▶ [Problem to solve]
Set out word for word the line that contains "Instruction: Click the" and each line after it, through the end of the data below, but exclude the pictures.

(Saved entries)
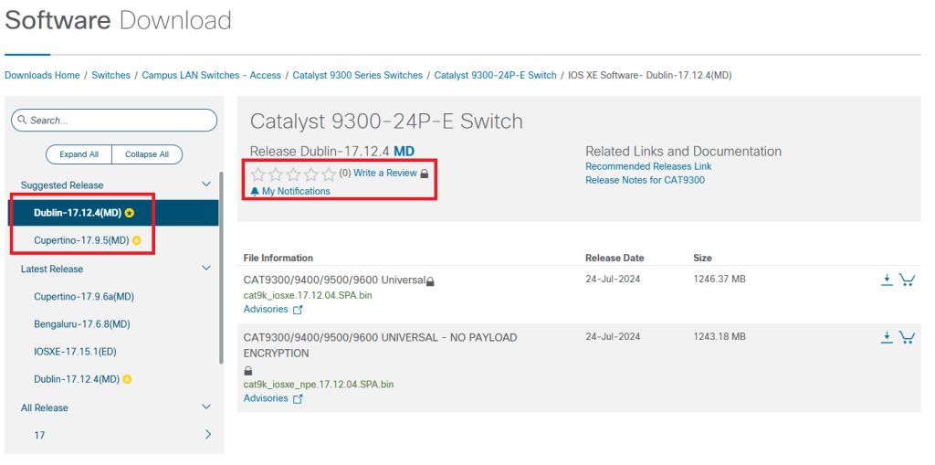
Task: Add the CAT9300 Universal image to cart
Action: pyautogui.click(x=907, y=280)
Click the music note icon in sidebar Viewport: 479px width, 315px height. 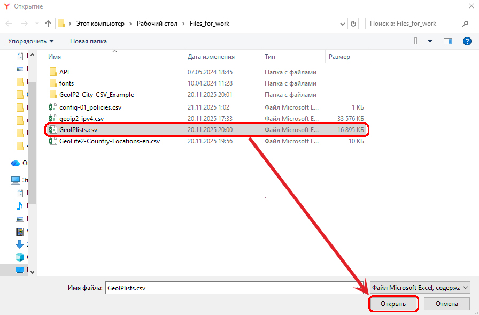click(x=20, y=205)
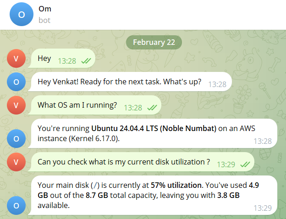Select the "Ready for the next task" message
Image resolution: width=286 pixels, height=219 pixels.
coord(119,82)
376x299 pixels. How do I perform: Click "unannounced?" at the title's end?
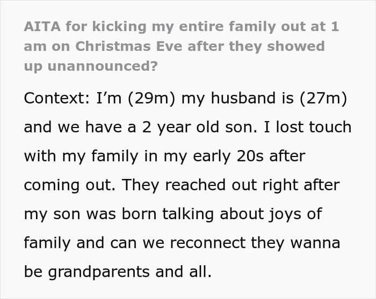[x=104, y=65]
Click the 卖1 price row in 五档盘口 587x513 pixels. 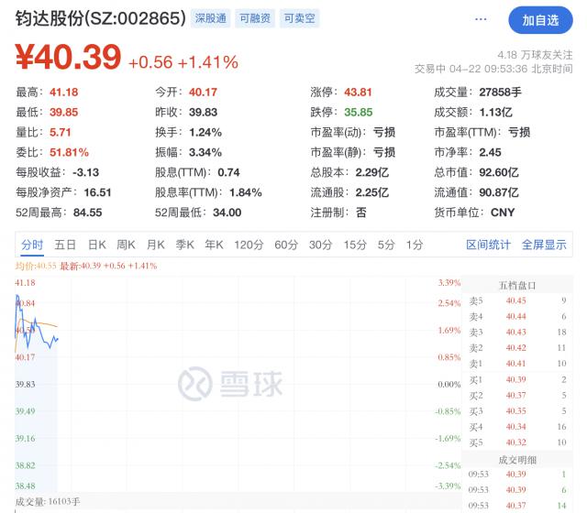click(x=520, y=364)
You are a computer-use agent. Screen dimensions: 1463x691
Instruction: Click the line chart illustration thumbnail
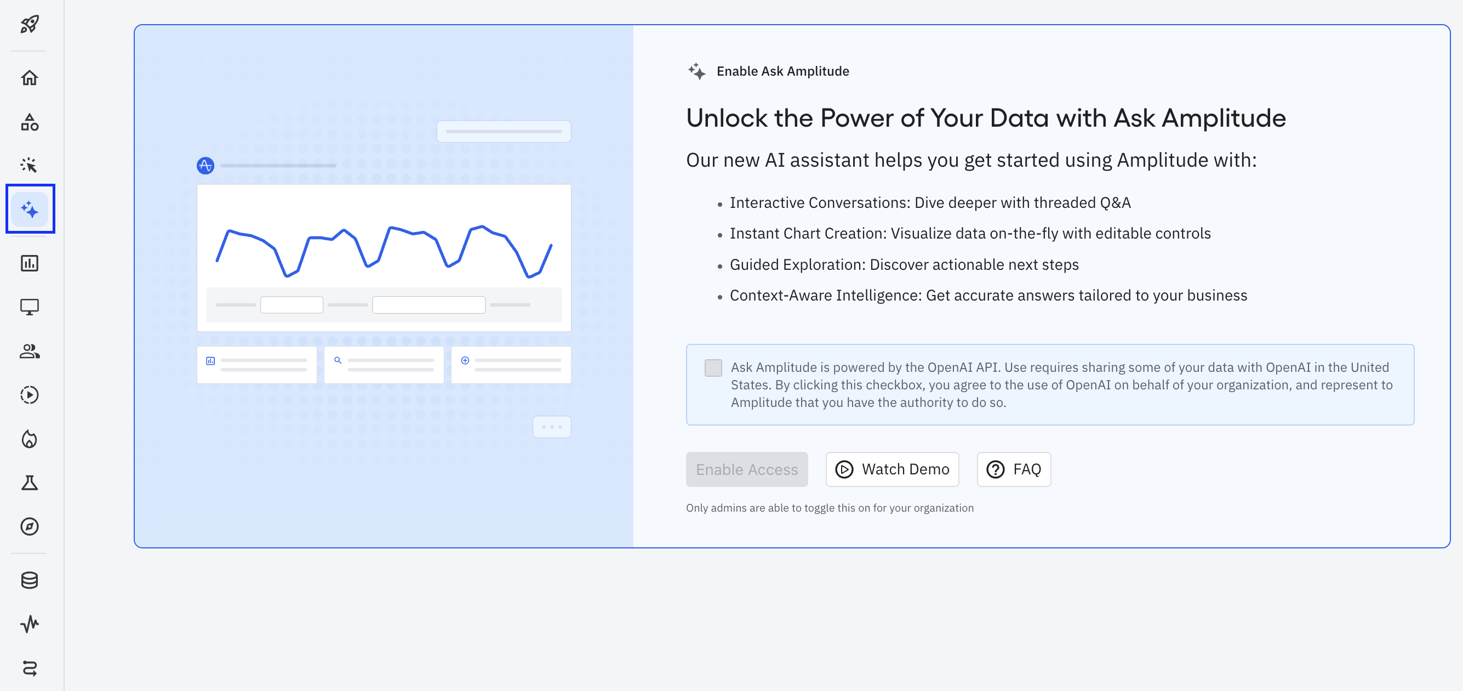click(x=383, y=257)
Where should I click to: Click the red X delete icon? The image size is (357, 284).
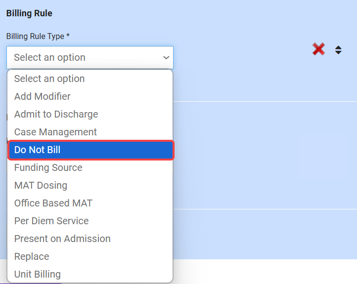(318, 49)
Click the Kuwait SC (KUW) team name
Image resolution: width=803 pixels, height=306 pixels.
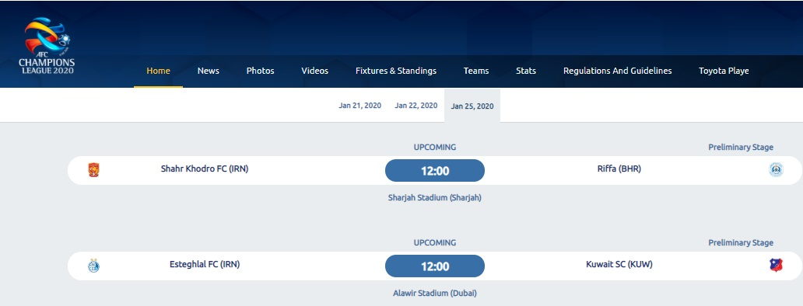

▶ [Your solution]
Instruction: Click the line chart illustration thumbnail
click(x=383, y=257)
Where should I click to: Click the red X delete icon? The image size is (357, 284).
(318, 49)
Click the Kuwait SC (KUW) team name
Image resolution: width=803 pixels, height=306 pixels.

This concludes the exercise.